Thursday, January 10, 2008

Scraping South of the Border

Never really had much of a problem with scrapers from Mexico before but today one came bouncing through Megared's proxy server:

200.52.167.3 [customer-CLN-167-3.megared.net.mx.] requested 11 pages as "Mozilla/4.0 (compatible; MSIE 6.0; Windows NT 5.1)"

200.52.167.8 [customer-CLN-167-8.megared.net.mx.] requested 156 pages as "Mozilla/4.0 (compatible; MSIE 6.0; Windows NT 5.1)"

200.52.167.4 [customer-CLN-167-4.megared.net.mx.] requested 31 pages as "Mozilla/4.0 (compatible; MSIE 6.0; Windows NT 5.1)"

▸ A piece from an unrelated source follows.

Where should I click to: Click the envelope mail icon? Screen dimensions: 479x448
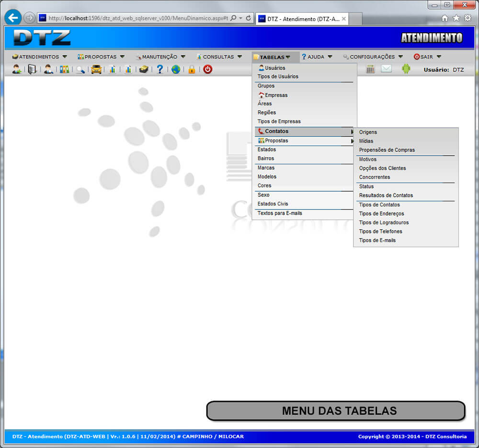386,69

200.52.167.9 [customer-CLN-167-9.megared.net.mx.] requested 36 pages as "Mozilla/4.0 (compatible; MSIE 6.0; Windows NT 5.1)"
They were just speeding through read fast asking just for pages, nothing else, the typical scraper.

Not much you can do about proxy servers and IP pools without punishing the innocent except set it to challenge all future accesses but that's a bit extreme for a single instance.

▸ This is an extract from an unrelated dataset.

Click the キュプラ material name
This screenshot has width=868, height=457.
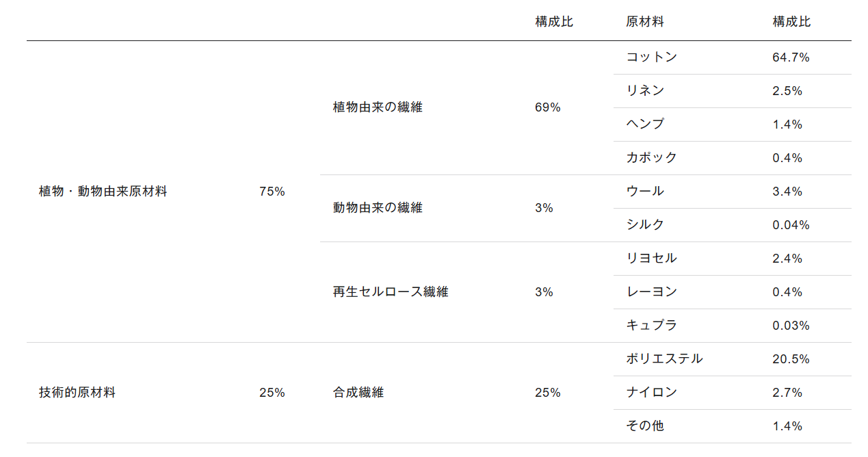coord(651,326)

It's not like the crazy shit that comes from airtelbroadband.in, but that's a different blog post.

2 comments:

Anonymous said...

This seems more like a network of scrapers. It spikes during the Summer months and also reappears during the Christmas holidays. It is not limited to Mexico either - I've seen it from Brazilian ISPs, Chinese IP ranges, Russian IP ranges and Eastern Europe IP ranges.

Anonymous said...

Anything coming from south of the Alamo is grouped into one category. I 'm seeing many botnets and scraper networks using CAmerican, SAmerican IPs.

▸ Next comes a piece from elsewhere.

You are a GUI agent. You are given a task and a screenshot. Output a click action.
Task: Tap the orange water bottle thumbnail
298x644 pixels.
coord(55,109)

When the log files show probing for known exploitable files an IP from "south of the Alamo" is usually involved. IPs involved in probing are banned for about a day.(random number of hours between 18 and 27)

Anything that "trips" gets 5 to 10 cloaked pages and then hit with a Captcha. Humans will get another Captcha after a ramdon number of pages.

.cn, ru, most slavic countries and Pacific rim telecos are banned at the firewall.